4月から相続税の物納財産の順位と種類が変わった

 327日に国会を通過した平成29年度税制改正関連法によって、相続税の物納の財産の順位と種類が変わりました。国税庁では「すでに今年4月1日以降の物納申請分から改正法の適用が始まっているのでご注意ください」としています。

 

相続税は現金納付が原則となっていますが、現金がない場合は延納(年賦払い)で納めることもできます。さらに、その延納によっても納付することが難しい場合には、納税者の申請により、一定の相続財産による物納が認められます。

物納できる財産には、その順位と種類が決まっていて、これまでは1順位が国債、地方債、不動産、船舶でした。第2順位は社債、株式、証券投資信託又は貸付信託の受益証券、第3順位は動産とされていました。

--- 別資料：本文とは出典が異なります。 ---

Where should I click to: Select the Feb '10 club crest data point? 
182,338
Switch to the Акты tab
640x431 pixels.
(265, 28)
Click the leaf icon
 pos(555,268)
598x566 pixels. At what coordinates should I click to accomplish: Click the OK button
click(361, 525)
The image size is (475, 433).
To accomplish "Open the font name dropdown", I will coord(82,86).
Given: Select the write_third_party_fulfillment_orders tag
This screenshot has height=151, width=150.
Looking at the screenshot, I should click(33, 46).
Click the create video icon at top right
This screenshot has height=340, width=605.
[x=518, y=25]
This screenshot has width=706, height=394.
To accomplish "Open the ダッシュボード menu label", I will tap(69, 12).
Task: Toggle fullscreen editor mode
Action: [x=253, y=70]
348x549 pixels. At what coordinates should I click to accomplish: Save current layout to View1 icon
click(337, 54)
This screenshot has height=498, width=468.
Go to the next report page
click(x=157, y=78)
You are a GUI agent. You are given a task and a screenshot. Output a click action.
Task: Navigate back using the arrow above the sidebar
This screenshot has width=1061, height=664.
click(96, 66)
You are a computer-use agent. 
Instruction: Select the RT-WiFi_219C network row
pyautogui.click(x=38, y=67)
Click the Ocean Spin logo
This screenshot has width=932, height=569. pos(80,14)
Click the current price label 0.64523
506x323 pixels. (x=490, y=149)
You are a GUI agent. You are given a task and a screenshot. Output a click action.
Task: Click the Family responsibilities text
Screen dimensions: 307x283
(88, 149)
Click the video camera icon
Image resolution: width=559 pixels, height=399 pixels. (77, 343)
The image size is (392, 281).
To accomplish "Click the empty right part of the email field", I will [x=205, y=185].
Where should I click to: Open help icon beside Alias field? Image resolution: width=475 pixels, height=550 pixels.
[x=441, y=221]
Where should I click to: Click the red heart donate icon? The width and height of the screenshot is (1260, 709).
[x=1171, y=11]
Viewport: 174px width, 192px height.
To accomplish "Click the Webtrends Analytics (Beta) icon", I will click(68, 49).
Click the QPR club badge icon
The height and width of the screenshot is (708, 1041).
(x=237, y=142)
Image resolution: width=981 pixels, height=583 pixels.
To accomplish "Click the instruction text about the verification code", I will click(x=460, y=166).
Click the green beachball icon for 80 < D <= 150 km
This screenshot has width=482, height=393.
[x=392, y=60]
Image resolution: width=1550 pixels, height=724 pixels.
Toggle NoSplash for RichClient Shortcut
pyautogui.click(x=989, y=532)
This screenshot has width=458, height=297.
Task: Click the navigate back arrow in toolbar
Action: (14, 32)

この物納申請できる財産の順位と種類が今回改正されたわけですが、具体的には、物納順位が第2順位であった社債及び株式等の有価証券のうち、金融商品取引所に上場されている株式等が第1順位となりました。しかも、これまで物納できなかった有価証券でも、金融商品取引所に上場されているものは第1順位で物納できることになっています。

具体例をあげると、まず「上場されている有価証券」には社債、転換社債型新株予約権付社債、特殊法人債、特定社債券、株式、優先株式、新株予約権証券、ETF、REIT、JDR、ETN、日銀出資証券、優先出資証券、特定目的信託の受益証券などがあります。

また、「上場されていない有価証券」でも、オープンエンド型の証券投資信託の受益証券とオープンエンド型の投資法人が発行する投資証券(目論見書又はこれに類する書類で当該解約又は払戻しの請求を行うことができる日が1月につき1日以上であることを明らかにする書類の提出が必要となる)がこの第1順位とされました。